Poems, Reflective Prose at Juneteenth Observance
June 19, 2025
• Needham residents recognized the day of hope and freedom at an intimate ceremony on the Town Common Thursday morning.
One-hundred-sixty years ago, more than 250,000 enslaved people living in Galveston, TX finally learned they were free. June 19, 1865 continues to mark a painful past and revelatory moment in the country’s history.

Juneteenth, or Emancipation Day, “is a celebration of freedom, and it’s an opportunity to reflect on the struggles of equality,” Select Board member Josh Levy said during Thursday’s observance. Juneteenth became a federal holiday in 2021.
Though slavery would not be formally outlawed until December 1865, “many consider Juneteenth to be our country’s second Independence Day,” state Sen. Becca Rausch said. The holiday laid a foundation on which to advance civil rights and justice, she said.
“Celebrations of the end of slavery often have three goals: to celebrate, to educate and to agitate,” Rausch said. “So, let us celebrate. Imagine the joy and jubilation of newly freed Black Americans. Let us open our hearts and minds to learning more about ongoing struggles for justice and freedom, for equity and acceptance… And let us agitate for the rights that comprise the bedrock of this country.”

What followed the end of slavery were “more insidious issues of inequality,” including segregation, systemic racism and lynchings, state Rep. Josh Tarsky said. More work needs to be done, he said, and Juneteenth allows the country to both celebrate its progress and look toward the future.
“Juneteenth serves as a reminder of who and where we’ve been, providing a helpful marker, a beacon that helps us look around and ask, what now?” Tarsky said. “What next step do we take as a society to live up to our country’s ideals and potential?”
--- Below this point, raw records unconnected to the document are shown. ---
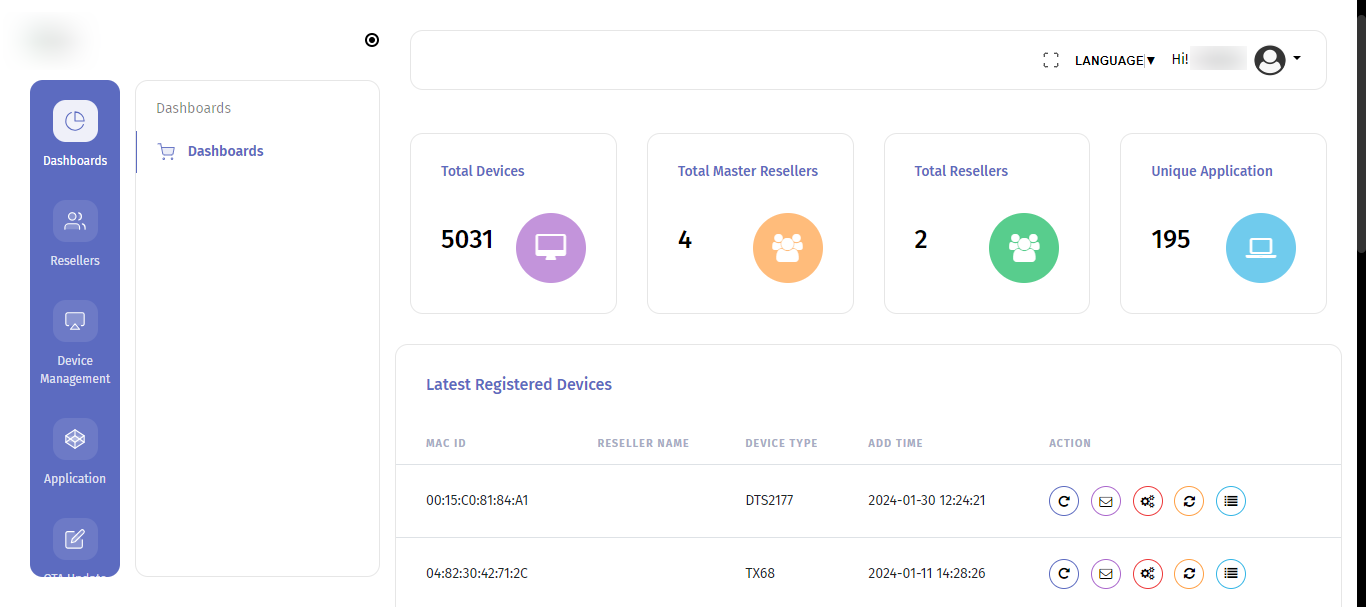
Task: Open the LANGUAGE dropdown
Action: [1114, 61]
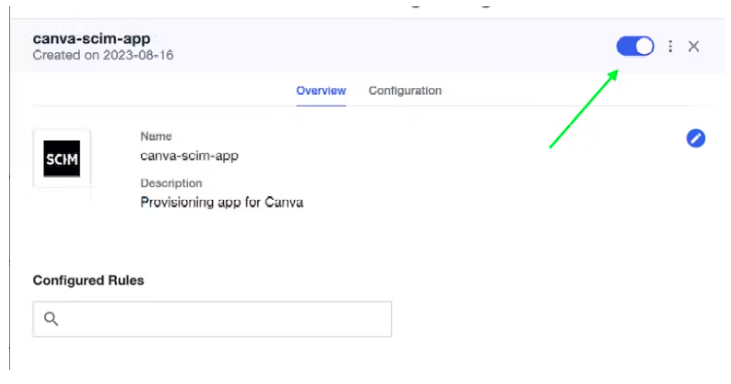Click the Description field label
731x384 pixels.
(x=171, y=183)
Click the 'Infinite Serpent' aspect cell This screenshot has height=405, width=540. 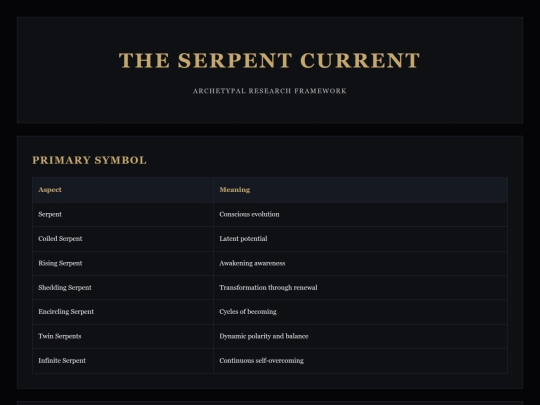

Rising Needham High School senior Talia Dwyer read President Abraham Lincoln’s Emancipation Proclamation, made effective Jan. 1, 1863, that freed enslaved people in all Confederate states. Needham Poet Laureate Anne Nydam introduced two readers who shared poems penned by Black poets.
Abolitionist Frances Ellen Watkins Harper’s “Songs for the People” invoked hopefulness and peace for Carmen Fields, who recited the 1895 poem at the ceremony. Fields, a journalist and Needham resident, said the poem’s message resonated because of its positivity.
Our world, so worn and weary,
Needs music, pure and strong,
To hush the jangle and discords
Of sorrow, pain, and wrong.
Fields grew up in Oklahoma and recalled a complicated relationship with June 19 — it was the only day in the year that African Americans, at the time, could visit a local amusement park. Her mother disapproved, meaning Fields didn’t attend.

“So, it’s a bittersweet kind of commemoration,” she said, “bitter in the sense that that was an experience for me, but sweet in that we moved much farther than that in terms of access and public accommodations.”
This Juneteenth, rising NHS sophomore Michael Williams thought back on his family’s extensive involvement in civil rights. Williams’ cousin Ernest Green was part of the Little Rock Nine, the group of Black teenagers who integrated into a white Arkansas high school in the 1950s, and became the first of the nine to graduate.
That personal history, as well as his parents’ work in African American studies and DEI, motivates Williams to stay involved, even amidst what he considers a hostile political climate.
“I thought it was important for me to keep fighting for what my parents really believe in and what’s important,” he said, “because African American history is very much important and [engrained] in the history of this country.”
Williams read “& So,” a poem by former National Youth Poet Laureate Amanda Gorman that reads, in part:
Despite being drenched with dread,
This dark girl still dreams.
We smile like a sun that is never shunted.
“Even when the news is full of darkness and chaos, we must continue to have hope,” Rausch said. “That is what Juneteenth reminds us all to do — never give up hope and to never stop trying to do what is good and right, what is respectful and welcoming, what we will be proud to pass on to the generations that come after us.”
Fields said she’s holding onto her hope.
“I remain hopeful and think that my forebears went through much worse times than we’re experiencing now, and that they were hopeful and made a way for us, so I hope to make a way for the future generations,” Fields said. “And as John Lewis used to say, find some ‘good trouble’ to get into.”